The commission's concerns are echoed in a report on family change in Britain, published today by the Family Policy Studies Centre (FPSC), an independent research organisation. "Despite the Prime Minister's promise, it is not clear how this could be done," it says. "In the UK, no one government department has overall responsibility for the family or family policy. Instead, a number of departments carry some responsibility, which indirectly or directly affects family life."
The report shows that there have been unprecedented changes in family life, with annual marriage rates at their lowest levels since records began 160 years ago. One in two marriages now end in divorce and 28 per cent of children experience the divorce of their parents before they reach 16.
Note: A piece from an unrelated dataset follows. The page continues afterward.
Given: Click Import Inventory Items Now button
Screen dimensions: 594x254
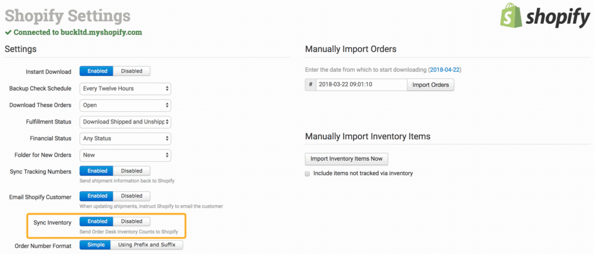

Britain has 16.3 million families, but family breakdown now costs the state over £5bn a year. A rise in single person households, with 6.5 million people living on their own, is three times greater than 40 years ago.
"Family life in Britain is undergoing unprecedented change. Families are becoming smaller, fewer people are marrying and an increasing number of children are being born outside marriage. At the same time, marriage and partnerships are much more fragile than they were and more people are living on their own," said Ceridwen Roberts, director of FPSC.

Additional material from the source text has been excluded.